WHAT YOU NEED TO DO> In the passage on NGDO partnership, since which decade has "partnership" served as a benchmark for NGDO relationships with other actors?

|Civil Society, NGDOs and Social Development: Changing the Rules of the Game (UNRISD, 2000, 86 p.)|
|III. Enhancing NGDOs as Agents of Social Development|
39 This subsection draws on Fowler, forthcoming.
If NGDO relations with the poor and marginalized are captured by the concept of participation, relations between NGDOs themselves and others are typically expressed by the concept of "partnership". Given the pervasiveness of the term, and its relevance for subsequent subsections, it is necessary to examine this concept more closely.
Since the 1970s, "partnership" has been a benchmark for NGDO relationships with other actors (Fowler, 1991; 1998). In its original form, partnership was understood to reflect humanitarian, moral, political, ideological or spiritual solidarity between NGDOs in the North and South that joined together to pursue a common cause of social change.
Since then the quest for "partnership" has been adopted by many kinds of development institutions, and, more recently, by private sector entities (Tennyson et al., 1994; Bendell, 1998). Today's rule of thumb in international development is that everybody wants to be a partner with everyone, on everything, everywhere. Inevitably, the original idea and premise of partnership has been stretched in many directions and interpreted in many ways.40 Consequently, the phrase "partnership in development" has become virtually meaningless and discredited. The more so because too often it camouflages aid-related relationships that are unbalanced, dependency-creating and based on compromise in favour of the powerful.41 Frequently, these dis-empower NGDOs (and others) on the receiving end of the aid system. This can occur in many circumstances, for example, when:
· aid conditions and procedures undermine an NGDO's own governance and local accountability, or work against applying good practice and achieving comparative advantages;
· donors do not accept mutual responsibility for performance, loading everything onto the NGDO;42
· NGDO attention to financiers is at the cost of attention to and the influence of local constituencies;
· NGDO local knowledge and rootedness is discounted by external, comparative knowledge and imported models;
· external development policies become fashions to be followed and only questioned at the risk of being financially excluded - in other words, when NGDO self-censorship becomes an organizational way of life (Edwards, 1993);
· the "lottery" aspect of funding generates insecurity in an NGDO's organizational behaviour, as well as "short-termism";
· patron-client behaviour becomes the norm; and
· local NGDOs are "captured" by foreign agencies, eroding or compromising their autonomy, local credibility and identity by becoming extensions of those - "the foreign masters" - that they serve (Mama, 1998).

STORED DATA>
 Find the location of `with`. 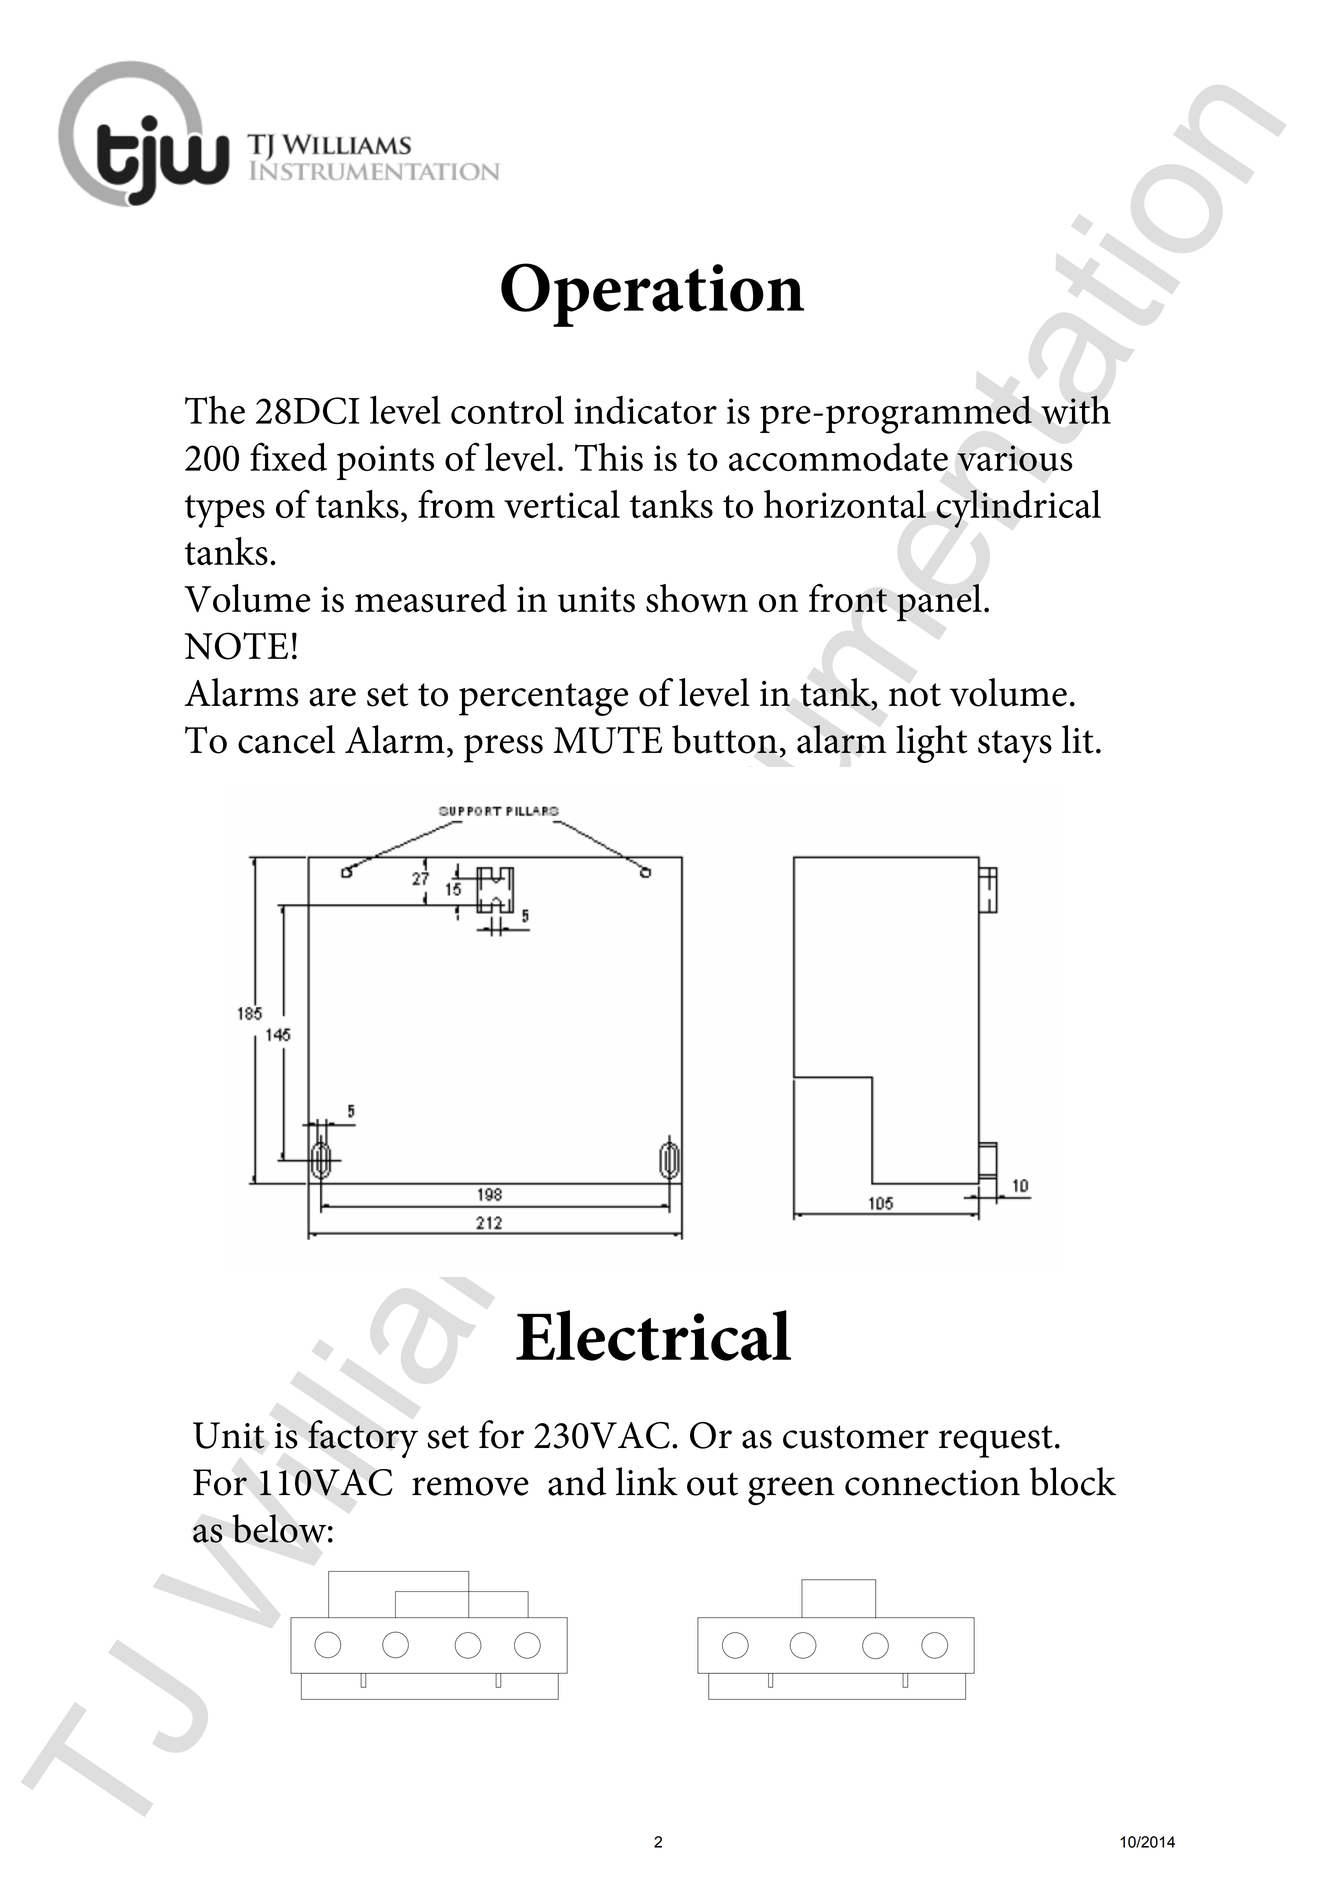

with is located at coordinates (1076, 409).
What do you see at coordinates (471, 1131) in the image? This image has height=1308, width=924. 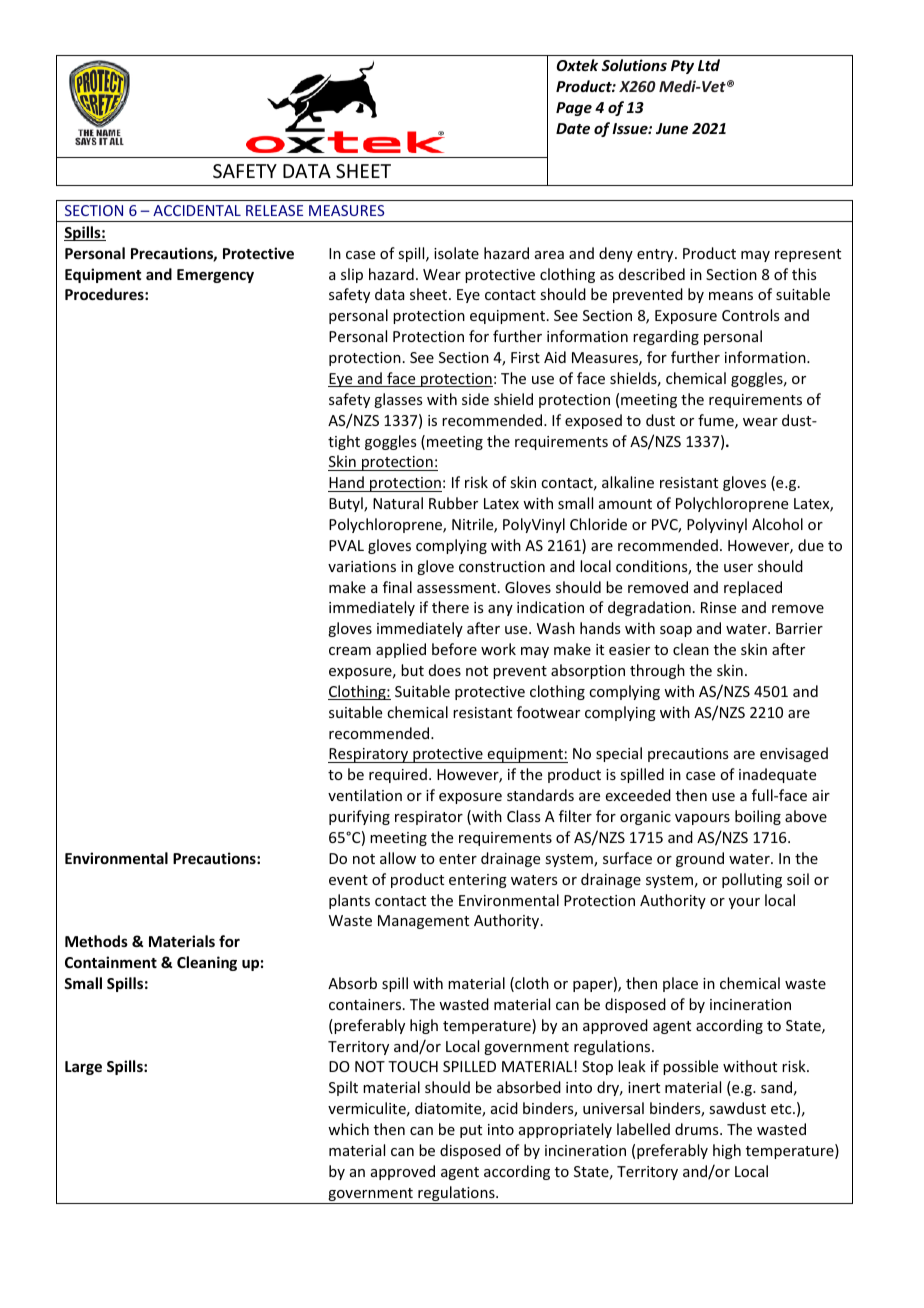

CORRECT OUTPUT> Since the 1970s.